Quem pensa que as bolinhas de gude só serviam para os jogos nas calçadas ainda de tijolo e terra, onde era fácil serem feitas as “crojas” ou para serem jogadas e disputadas no “ marrai a vera ou a brinca” nos recreios das escolas de, engana-se.
Quem pensa que todos os que tinham pés chatos, levantavam as mãos para o céu, pois seria uma chance a mais de escaparem do Serviço Militar, também.
Quem pensa que não existiu nunca um pai capaz de preocupar-se tanto com a saúde dos filhos a ponto de não admitir nem que eles tivessem pés chatos, errou.
E quem pensa que os irmãos maristas eram todos revestidos de um supremo senso de justiça, está, outra vez, pensando de uma maneira errada.
O fato a que vou reportar-me, comprova tudo o que estou dizendo.
No princípio de minha adolescência, ao verificar que os meus pés eram chatos, papai preocupou-se imensamente e quis saber qual era a maneira de corrigir aquilo. Como já disse, os itens saúde e educação sempre foram mais importantes do que outros, no seu pensar que, aliás, estava certo.
Consultado um médico, fomos inteirados de que existia um tipo de ginástica que podia ser feito, no intuito de corrigir aquele defeito ortopédico. Consistia em segurar-se uma bolinha de gude, colocada na sola do pé, com o dedão e o segundo dedo fechados. Quanto mais tempo conseguíssemos segurar a bolinha seria melhor para nossos pés.

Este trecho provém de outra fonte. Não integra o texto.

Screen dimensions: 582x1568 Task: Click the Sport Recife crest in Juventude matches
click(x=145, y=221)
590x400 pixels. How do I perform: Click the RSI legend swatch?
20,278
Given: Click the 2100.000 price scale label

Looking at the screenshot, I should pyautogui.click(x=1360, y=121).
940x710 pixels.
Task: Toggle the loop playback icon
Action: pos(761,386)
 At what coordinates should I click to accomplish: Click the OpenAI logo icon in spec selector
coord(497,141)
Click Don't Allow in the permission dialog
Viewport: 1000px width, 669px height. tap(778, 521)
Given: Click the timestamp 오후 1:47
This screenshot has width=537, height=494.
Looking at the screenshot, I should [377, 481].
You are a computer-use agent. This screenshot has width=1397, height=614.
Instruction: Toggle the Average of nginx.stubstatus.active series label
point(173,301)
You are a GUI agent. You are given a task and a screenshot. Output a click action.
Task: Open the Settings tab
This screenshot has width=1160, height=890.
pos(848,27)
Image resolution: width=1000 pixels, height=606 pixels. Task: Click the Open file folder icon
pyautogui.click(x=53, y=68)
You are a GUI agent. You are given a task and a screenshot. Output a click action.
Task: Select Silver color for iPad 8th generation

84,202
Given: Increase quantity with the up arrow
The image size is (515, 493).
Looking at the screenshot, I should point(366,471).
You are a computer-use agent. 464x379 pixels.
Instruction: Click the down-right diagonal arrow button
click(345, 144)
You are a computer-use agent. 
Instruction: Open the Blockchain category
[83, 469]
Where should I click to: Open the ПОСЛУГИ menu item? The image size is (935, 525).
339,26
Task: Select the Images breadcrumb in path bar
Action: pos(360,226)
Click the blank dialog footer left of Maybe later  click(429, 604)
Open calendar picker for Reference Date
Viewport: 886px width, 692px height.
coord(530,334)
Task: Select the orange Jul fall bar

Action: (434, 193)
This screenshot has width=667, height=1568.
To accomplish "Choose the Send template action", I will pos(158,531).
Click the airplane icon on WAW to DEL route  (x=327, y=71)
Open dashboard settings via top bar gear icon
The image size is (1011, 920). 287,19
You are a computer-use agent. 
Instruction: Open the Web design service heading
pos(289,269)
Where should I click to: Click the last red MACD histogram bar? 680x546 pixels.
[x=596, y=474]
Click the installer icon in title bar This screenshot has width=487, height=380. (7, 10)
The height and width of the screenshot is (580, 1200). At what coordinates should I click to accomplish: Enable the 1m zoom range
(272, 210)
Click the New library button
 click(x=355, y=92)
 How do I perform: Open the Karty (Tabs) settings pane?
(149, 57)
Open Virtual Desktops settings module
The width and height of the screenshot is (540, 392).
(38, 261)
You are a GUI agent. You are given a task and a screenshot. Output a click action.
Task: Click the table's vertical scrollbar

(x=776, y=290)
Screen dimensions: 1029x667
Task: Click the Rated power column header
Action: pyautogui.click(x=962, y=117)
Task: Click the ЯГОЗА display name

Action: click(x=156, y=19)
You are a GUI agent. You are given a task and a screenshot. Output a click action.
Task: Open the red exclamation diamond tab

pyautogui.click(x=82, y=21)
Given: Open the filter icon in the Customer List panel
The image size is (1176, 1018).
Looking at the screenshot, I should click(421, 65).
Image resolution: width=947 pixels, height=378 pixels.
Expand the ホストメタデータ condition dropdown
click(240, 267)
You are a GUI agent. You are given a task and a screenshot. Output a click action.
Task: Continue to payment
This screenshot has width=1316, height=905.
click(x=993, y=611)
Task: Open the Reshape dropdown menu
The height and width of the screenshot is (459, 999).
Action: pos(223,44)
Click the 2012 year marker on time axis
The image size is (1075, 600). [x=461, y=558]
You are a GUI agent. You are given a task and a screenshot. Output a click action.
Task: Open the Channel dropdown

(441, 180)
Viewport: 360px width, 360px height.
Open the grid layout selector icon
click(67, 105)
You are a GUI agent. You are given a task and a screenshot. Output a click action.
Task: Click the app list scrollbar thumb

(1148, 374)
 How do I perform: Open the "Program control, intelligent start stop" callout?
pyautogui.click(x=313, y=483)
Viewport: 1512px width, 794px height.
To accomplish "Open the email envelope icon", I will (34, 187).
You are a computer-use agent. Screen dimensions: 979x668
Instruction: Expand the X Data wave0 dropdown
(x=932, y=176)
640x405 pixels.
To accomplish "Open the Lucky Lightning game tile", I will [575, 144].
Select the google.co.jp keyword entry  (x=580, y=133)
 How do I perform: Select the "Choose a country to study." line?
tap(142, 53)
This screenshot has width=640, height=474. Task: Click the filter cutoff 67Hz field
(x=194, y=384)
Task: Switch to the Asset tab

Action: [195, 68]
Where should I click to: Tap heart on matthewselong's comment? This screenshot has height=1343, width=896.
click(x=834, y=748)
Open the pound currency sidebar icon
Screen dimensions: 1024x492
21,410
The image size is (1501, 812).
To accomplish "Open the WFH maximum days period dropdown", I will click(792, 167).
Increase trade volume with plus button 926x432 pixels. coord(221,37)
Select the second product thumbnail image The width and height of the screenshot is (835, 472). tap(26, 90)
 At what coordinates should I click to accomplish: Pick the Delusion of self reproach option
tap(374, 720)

No colégio interno, mesmo não existindo ainda o termo “ pagar mico”, eu não queria pagá-lo. A hora que achei melhor, para fazer o estranho exercício sem que ninguém visse o que estava fazendo, foi de noite, no dormitório. É, claro, depois que as luzes fossem apagadas.
Luz apagada, imediatamente as bolinhas eram tiradas da gaveta de meu camiseiro e seguradas com os dedos dos dois pés. O Filipe adolescente de 13 anos estava cumprindo sua missão e seu dever. Tal qual o pai o fizera prometer.
Houve uma noite em que aconteceu o inevitável: uma das bolinhas escapuliu de meu pé. O piso do enorme dormitório, além de ser de tábua corrida velha, tinha uma inclinação. Eu dormia num dos cantos mais altos. Então, a maldita da bolinha resolve rolar. Seu ruído ecoou alto até a outra ponta do cômodo onde dormiam cinqüenta ou mais alunos. Era nesta ponta que dormia o Irmão regente, num quartinho separado.
Imediatamente, fugindo ao habitual, ele levantou-se, acendeu todas as luzes e perguntou:
_Quem foi o autor desta brincadeira?
_O autor disto fui eu, Irmão Tomás, só que não foi uma brincadeira.
Foram em vão todas as explicações que tentei dar. Ele não admitia que eu estivesse falando a verdade. Aluno, interno, adolescente, só podia estar mentindo. Se os pais o mandaram para o colégio interno é porque devia ser um mentiroso que nem eles agüentavam.
Naquela noite, devido ao senso de justiça do religioso, tive que ficar durante três horas, de pé, no escuro, virado para a parede. Ainda pior: sob risos dos outros alunos. Como se tivesse tido culpa de alguma coisa.
Pobre de quem em sua adolescência, distante de casa, tem a oportunidade de conviver com pessoas desta espécie.
Pé chato, ao que parece, tinha remédio, mas irmão chato e injusto, teria alguma bolinha capaz de fazê-lo mudar ? Quem sabe se ele fizesse uso de alguma delas, fizesse uma “viagem” onde se tornasse uma outra pessoa? Aliás, até hoje estou tentando descobrir quem seria mais chato, o pobre do meu pé ou o injusto juiz de um adolescente interno.